§ **Work order 1**
Reproduce the passage of the D2L IPO article from "(Bloomberg) -- D2L" up to and including "during the pandemic.".
§ **Work order 2**
Summarize the D2L IPO article in two sentences.

*** Passage to read Section Begins ***

(Bloomberg) -- D2L Inc., the operator of the Brightspace online-learning platform, is seeking to raise about $160 million in an initial public offering that values the company at as much as C$1.13 billion ($914 million). 

The Canadian company is planning to sell 9.52 million to 10.5 million shares, priced at $19 to $21 apiece, according to a filing on Monday. The underwriters will have an option to sell an additional 1.43 million to 1.58 million shares within 30 days. D2L plans to list on the Toronto Stock Exchange under the symbol DTOL.

With its offering, D2L is taking advantage of a strong market for technology IPOs and rising demand for remote-learning tools during the pandemic. 

IPOs by similar companies have been successful this year. In July, education-software provider PowerSchool Holdings Inc. raised $711 million in a U.S. IPO that valued it at $3.47 billion, and language-learning app Duolingo Inc. raised $521 million at a valuation of more than $6 billion. Both companies’ shares have risen since their offerings.

Assuming the over-allotment isn’t exercised, the company will have 26.4 million subordinate voting shares and 27.4 million multiple voting shares outstanding after the offering. Founder and Chief Executive Officer John Baker will control about 52% of the total issued and outstanding shares and have 91% of the voting power attached the shares, giving him “significant influence” on the company, the filing said.

Baker founded Kitchener, Ontario-based D2L in 1999 as a student at the University of Waterloo. D2L’s main product is the D2L Brightspace online-learning platform. The company said it had more than 15 million users, including students, instructors and administrators, as of Aug. 31.

The offering is being led by TD Securities Inc. and BMO Nesbitt Burns Inc. Also included in the syndicate are Canaccord Genuity Corp., Raymond James Ltd., RBC Dominion Securities Inc., National Bank Financial Inc. and Eight Capital.

*** Passage to read Section Ends ***
*** Given data Section Begins ***

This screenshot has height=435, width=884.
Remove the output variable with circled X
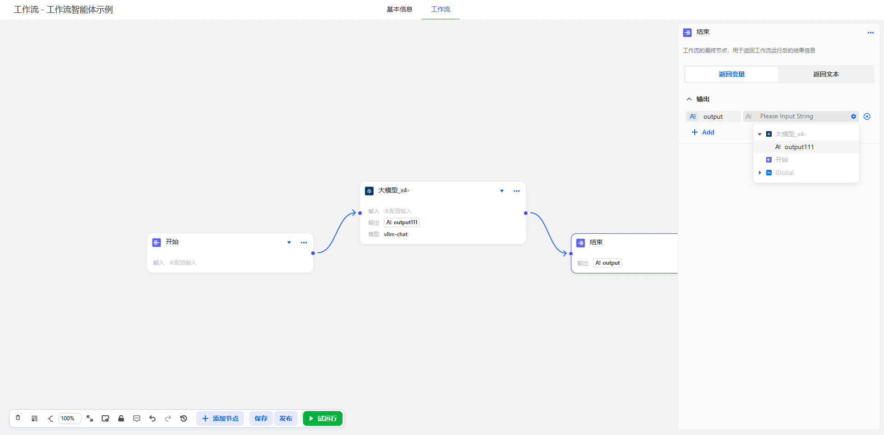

*** Given data Section Ends ***

§ **Output 1**
(Bloomberg) -- D2L Inc., the operator of the Brightspace online-learning platform, is seeking to raise about $160 million in an initial public offering that values the company at as much as C$1.13 billion ($914 million). 

The Canadian company is planning to sell 9.52 million to 10.5 million shares, priced at $19 to $21 apiece, according to a filing on Monday. The underwriters will have an option to sell an additional 1.43 million to 1.58 million shares within 30 days. D2L plans to list on the Toronto Stock Exchange under the symbol DTOL.

With its offering, D2L is taking advantage of a strong market for technology IPOs and rising demand for remote-learning tools during the pandemic.

§ **Output 2**
D2L Inc., the Canadian operator of the Brightspace online-learning platform, is seeking to raise about $160 million in an initial public offering on the Toronto Stock Exchange that values the company at as much as C$1.13 billion. The offering takes advantage of a strong market for technology IPOs and rising pandemic demand for remote-learning tools, and founder and CEO John Baker will have 91% of the voting power afterward.